Asya’da emperyalizmin verdiği ödevleri iyi yapan Tayvan, demokratiklikte (yani, Amerikancılıkta) 10’uncuymuş. Diğer endekslerde ise 23’üncü ve 25’inci. Anlayacağınız, gerçekte Çin toprağı durumundaki Tayvan’a, emperyalizmle işbirliği nedeniyle endeks madalyası verilmiş.

Güney Amerika’da ABD’nin gözde devleti Uruguay, dünyanın en demokratik 11’inci ülkesiymiş; diğer endeksleri de güzel: 14’üncülük ve 19’unculuk. Uruguay’ın da Amerikancılığı yüksek endeksle ödüllendirilmiş.

Sahra Altı Afrika’da ise emperyalizmin işbirliğinden memnun olduğu ve endekslerde 32’ncilik, 35’incilik ve 39’unculuk ile ödüllendirdiği devlet Botsvana olmuş.

46’ncılık, 51’incilik, 85’incilik ve 142’ncilik gibi karışık endekslere lâyık görülen Hindistan’a yönelik olarak emperyalizm, önem verdiğini hissettirmekle beraber, aklınca kendisinden uzaklaşmaması için uyarmış gibi görünüyor.

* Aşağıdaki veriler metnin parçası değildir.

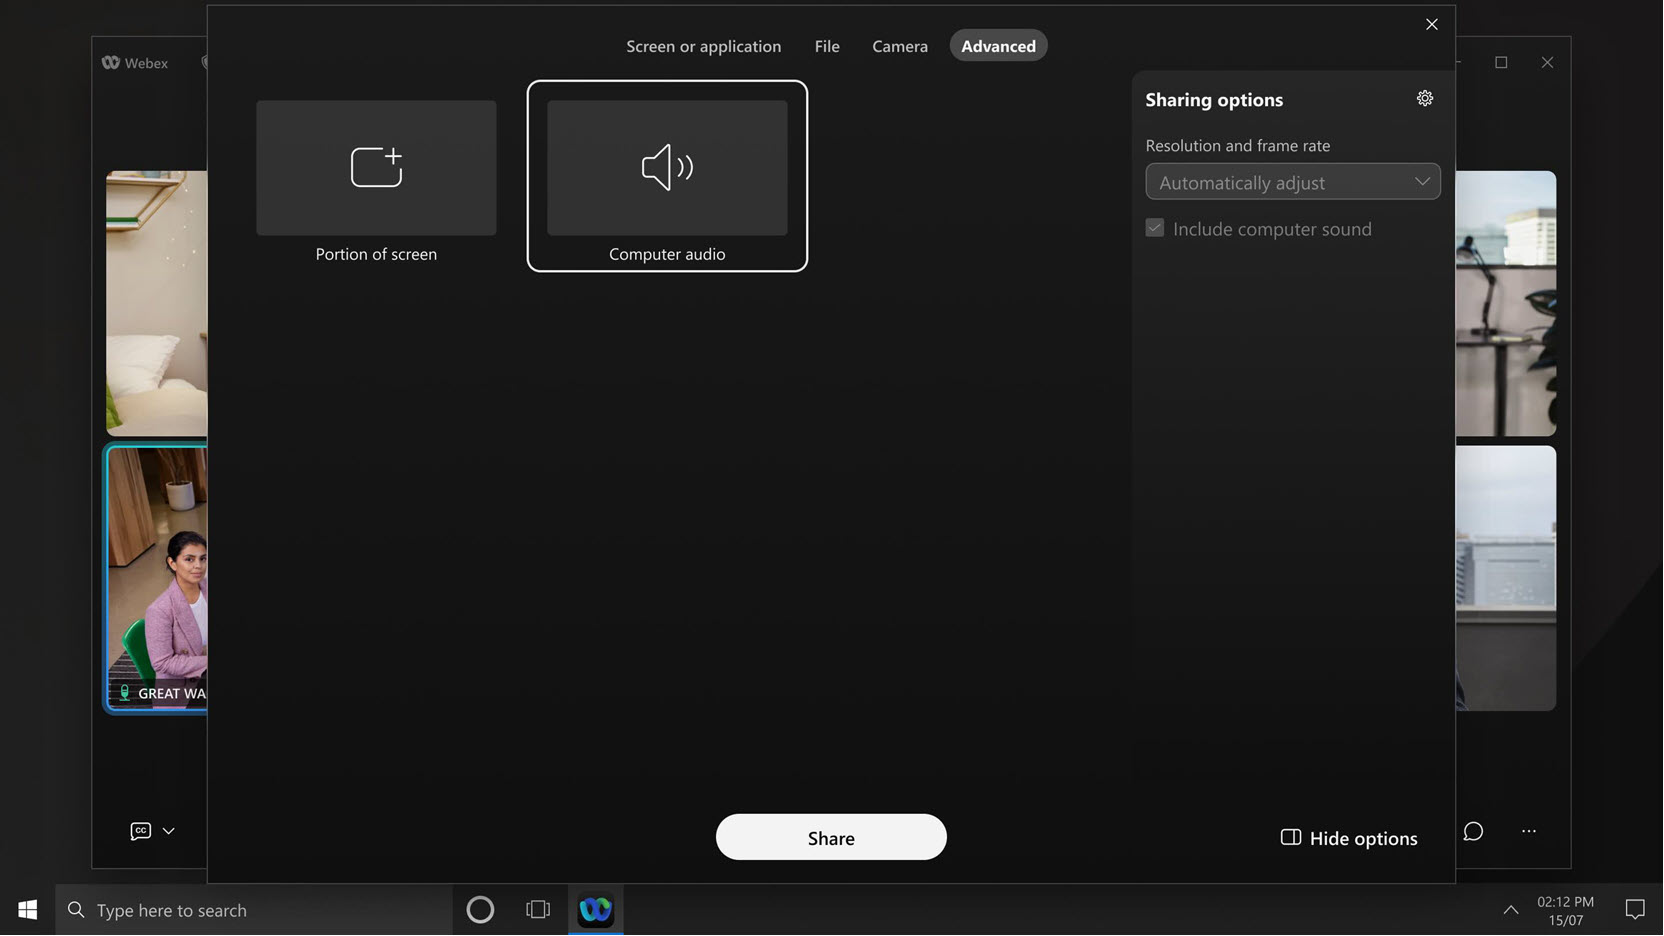1664x936 pixels.
Task: Open the Sharing options settings gear
Action: [1424, 98]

Emperyalizme teslimiyeti gittikçe artan Arnavutluk’a 64’üncülük, 84’üncülük ve 101’incilik verilerek “işbirliğine devam et” mesajı verilmiş.

Rusya’yla savaştırılan Ukrayna’nın 87’incilik, 96’ncılık ve 116’ncılık ile “Daha Batıcı olması” istenmiş.

101’incilik, 103’üncülük ve 154’üncülüğe layık gördüğü Türkiye’den Batı’nın hiç memnun olmadığı anlaşılıyor. 107’ncilik, 140’ıncılık ve 145’incilikle Pakistan’ın da durumu, Türkiye ile çok benzer. 113’üncü, 116’ıncı ve 146’ıncı sırada olan Cezayir de Batı’nın şikayetçi olduğu devletler arasında.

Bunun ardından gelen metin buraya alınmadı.